─── Fragmento del documento ───

Claudio Fermín
La mayoría de los constituyentes ha propuesto un proyecto de Constitución para cuya elaboración tenían seis meses y se han tomado tres, rapidez que podría interpretarse como pericia profesional, cuando lo cierto es que el reflexivo ritmo de discusiones que consumieron los primeros ochenta artículos fue suplantado por una prisa asustadiza que vigilaba férreamente a todo quien contradijese la línea oficial, lo que hizo de la discusión de los trescientos artículos restantes un verdadero enredo: unos ignoraban lo que aprobaban; otros padecían los embates de una directiva cuya misión no era facilitar el debate sino conculcarlo; adquirieron nombradía los levantadores de mano para solicitar que se cortaran las intervenciones; ya la cosa no era en serio, tan sólo había que complacer al jefe y hacerlo rápido.
Chávez regresó de Asia apurado, sin mucho ánimo de cotejar diferencias con el resto del país, e imprimió presión para que se prescindiera del análisis. Nada tiene que ver la Asamblea Constituyente que discutió el tema de los derechos humanos estando Chávez en el exterior, a la que abordó las relaciones entre Estado y economía, una vez Chávez de regreso.
Todo eso fue evidente y no extraña que, un día antes de ser suscrita, la Constitución fue amenazada de enmienda por el constituyente Escarrá. A un auditorio invitaba a votar SI dadas las supuestas bondades del proyecto, mientras que en otros escenarios dejaba constancia de sus votos salvados y de la disposición a iniciar desde ya la primera enmienda de una Constitución que impide la igualdad de los estados que conforman la República y que admite la posibilidad de que cuatro estados, con nutrida representación en la Asamblea Nacional, aplasten los derechos del resto, pequeños y medianos, sin fuerza en una Asamblea unicameral.
La prisa y el temor a Miraflores dejaron otras secuelas. En numerosos artículos la Constitución remite a la 'Ley' lo que la Asamblea Constituyente debió pautar. Con una prescripción constitucional vaga se calmaba a unos grupos de presión y con la posibilidad de normar el asunto en la ley respectiva, a posteriori, se cortejaba a otros sectores. La demagogia es así, un poco acá y un poco allá.

─── Datos proporcionados ───

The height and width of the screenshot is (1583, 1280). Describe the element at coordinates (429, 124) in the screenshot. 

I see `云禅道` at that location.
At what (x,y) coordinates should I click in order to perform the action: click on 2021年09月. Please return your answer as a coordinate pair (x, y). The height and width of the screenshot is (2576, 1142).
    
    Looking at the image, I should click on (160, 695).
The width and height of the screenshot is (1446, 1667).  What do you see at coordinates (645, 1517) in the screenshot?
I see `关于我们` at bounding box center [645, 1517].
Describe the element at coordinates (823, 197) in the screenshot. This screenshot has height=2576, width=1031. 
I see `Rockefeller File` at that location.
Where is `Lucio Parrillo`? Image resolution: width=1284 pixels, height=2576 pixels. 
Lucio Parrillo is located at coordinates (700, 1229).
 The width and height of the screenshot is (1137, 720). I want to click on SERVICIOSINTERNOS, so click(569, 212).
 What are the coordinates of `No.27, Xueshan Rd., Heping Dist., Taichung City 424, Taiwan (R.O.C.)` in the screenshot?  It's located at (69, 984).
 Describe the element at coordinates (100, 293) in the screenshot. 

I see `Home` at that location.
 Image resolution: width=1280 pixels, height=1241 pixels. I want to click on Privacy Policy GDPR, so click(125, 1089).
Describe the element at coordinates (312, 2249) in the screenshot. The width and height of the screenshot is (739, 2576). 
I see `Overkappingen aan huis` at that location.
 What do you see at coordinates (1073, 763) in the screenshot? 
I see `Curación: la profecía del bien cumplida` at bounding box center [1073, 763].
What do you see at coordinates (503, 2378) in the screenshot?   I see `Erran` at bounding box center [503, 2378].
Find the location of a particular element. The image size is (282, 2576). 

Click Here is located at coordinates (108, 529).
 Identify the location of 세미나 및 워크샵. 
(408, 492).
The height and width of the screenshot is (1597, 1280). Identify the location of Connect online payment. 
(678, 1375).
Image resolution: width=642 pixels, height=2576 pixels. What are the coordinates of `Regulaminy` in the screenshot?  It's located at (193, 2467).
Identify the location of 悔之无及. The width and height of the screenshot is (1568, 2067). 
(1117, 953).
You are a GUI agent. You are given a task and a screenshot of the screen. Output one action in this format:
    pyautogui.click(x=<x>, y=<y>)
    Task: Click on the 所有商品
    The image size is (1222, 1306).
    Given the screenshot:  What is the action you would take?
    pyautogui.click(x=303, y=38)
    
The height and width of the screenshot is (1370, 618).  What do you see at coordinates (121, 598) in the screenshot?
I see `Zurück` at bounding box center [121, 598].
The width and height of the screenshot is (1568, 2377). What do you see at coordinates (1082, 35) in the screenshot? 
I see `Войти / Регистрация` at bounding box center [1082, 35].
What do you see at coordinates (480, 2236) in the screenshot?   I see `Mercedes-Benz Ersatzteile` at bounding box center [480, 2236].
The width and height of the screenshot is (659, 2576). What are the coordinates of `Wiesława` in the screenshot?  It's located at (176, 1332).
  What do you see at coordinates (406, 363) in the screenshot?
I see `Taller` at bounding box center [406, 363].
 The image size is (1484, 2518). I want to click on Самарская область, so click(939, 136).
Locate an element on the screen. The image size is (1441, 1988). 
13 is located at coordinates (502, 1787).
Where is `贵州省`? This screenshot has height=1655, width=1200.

───

Trabajo por hacer:
• a. Copia del texto sobre la Constitución el pasaje que va de "La prisa y el" a "un poco allá.".
• b. Prosigue el texto sobre la Constitución a partir del punto en que termina.
Los datos son material aparte, sin relación con el texto sobre la Constitución.

Tareas resueltas:
• a.
La prisa y el temor a Miraflores dejaron otras secuelas. En numerosos artículos la Constitución remite a la 'Ley' lo que la Asamblea Constituyente debió pautar. Con una prescripción constitucional vaga se calmaba a unos grupos de presión y con la posibilidad de normar el asunto en la ley respectiva, a posteriori, se cortejaba a otros sectores. La demagogia es así, un poco acá y un poco allá.

• b.
Todo ha sido una gran contradicción. Se ofrece igualdad ante la ley pero se discrimina a los venezolanos naturalizados y se privilegia a las etnias indígenas, aunque en el presupuesto del año 2000 ningún proyecto se incluye para mejorar sus condiciones de vida. Se proscriben los monopolios por los daños que causan a los consumidores, a las unidades de producción y a la fuerza de trabajo, pero se 'reservan' al Estado áreas de la economía. La retórica oficial está ligada a la modernización del sistema político pero se rechaza la aprobación de la doble vuelta presidencial por el temor a perder las elecciones. Se consagra un Estado 'federal descentralizado' pero se le niega a los estados autonomía fiscal para recaudar sus propios ingresos y abandonar el humillante besamanos en Caracas, donde hay que agacharse y jurar obediencia para obtener recursos del poder central. Se glorifica la autonomía de los poderes, pero se otorga al Presidente la potestad de disolver la Asamblea Nacional. Se llenan la boca agrediendo a los cogollos, pero dejan intacto el sistema electoral que es la clave de la concentración de poder en las cúpulas. Un pueblo agredido por el doble discurso saldrá a la calle a votar NO.